How we learned to look at mountains through a microscope

Speaker: Matteo Seita, University of Cambridge 

Past metallurgist: Henry Clifton Sorby

In this lecture, I will present the life and accomplishments of Henry Clifton Sorby, an amateur geologist and metallurgist who lived in Sheffield between 1826 and 1908. Sorby is regarded as the father of microscopical petrography and metallography, as he was the first to analyse the microstructural constituents of rocks and steel using innovative microscopy techniques. Ignoring early criticisms raised by his colleagues—who laughed at the geologist who would “look at mountains through a microscope”—Sorby continued to investigate the “hidden structure” of crystalline solids and eventually uncovered those fundamental linkages between processing, structure, and properties of steel which are so familiar to modern metallurgists. Fast forward ~160 years, I will next discuss novel optical metallography techniques devised by my research group, which—despite early scepticisms—can now be used to map crystallographic quantities in metal alloys under ambient environment and in a more time- and cost-effective manner compared to traditional diffraction-based methods.

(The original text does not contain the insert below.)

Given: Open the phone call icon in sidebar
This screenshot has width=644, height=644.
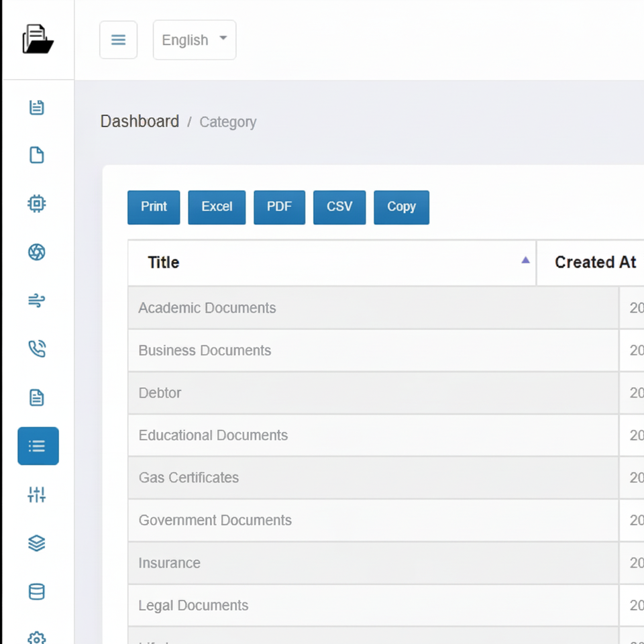Looking at the screenshot, I should click(37, 349).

Let There Be Light! Learning from Tungsten’s Bright Past to Enable a Fusion Energy Future

Speaker: Jason R. Trelewicz, Stony Brook University 

Past metallurgist: William D. Coolidge

William Coolidge’s seminal paper on Ductile Tungsten presented at the 249th Meeting of the American Institute of Electrical Engineers in 1910 began with: “When work was first started on the problem of producing a ductile form of tungsten, the metal looked very uncompromising. It was so hard that it could not be filed without detriment to the file, and was, at ordinary temperatures, very brittle.” Such a dispiriting view was not surprising, as up to this point, carbon filaments were the technology of choice but suffered from being extremely brittle with short lifetimes. Coolidge, learning from prior experiments on tungsten-based ‘amalgams’, solved the ductility problem in tungsten by tediously controlling the mechanical working process while reducing manufacturing impurities, concluding in the same publication that “the product which we now have is a perfectly pliable ductile wire, which has the strength of steel”. Over a century after Coolidge established the foundation for the incandescent lightbulb revolution, we appear to be at a similar crossroads with tungsten – albeit for constructing high heat flux components for future fusion reactors. This talk describes how Coolidge’s work has inspired our own pursuits in designing stable nano-engineered tungsten alloys for fusion reactor components using grain boundary solute segregation synergistically with nano-dispersed carbide precipitation. With alloy stability demonstrated above common recrystallization temperatures for tungsten and under high-dose irradiation, our findings provide a new foundation for nano-engineered tungsten alloy fusion reactor components rooted in the microstructure control initially pioneered by Coolidge.

Seeing is believing!

Speaker:  Maria Teresa Perez-Prado, IMDEA Materials Institute

Past Metallurgist:  Max von Laue and Seishi Kikuchi

This lecture honors physicists Max von Laue (1879-1960) and Seishi Kikuchi (1902-1974) who despite living in times of major political upheaval and having limited resources made key discoveries related to X-ray and electron diffraction that enabled great progress in metals characterization. Max von Laue was awarded a Nobel Prize in 1914 for his discovery the diffraction of X-rays on crystals. In 1928 Seishi Kikuchi first observed and explained the lines that appear in diffraction patterns of diffusely scattered electrons.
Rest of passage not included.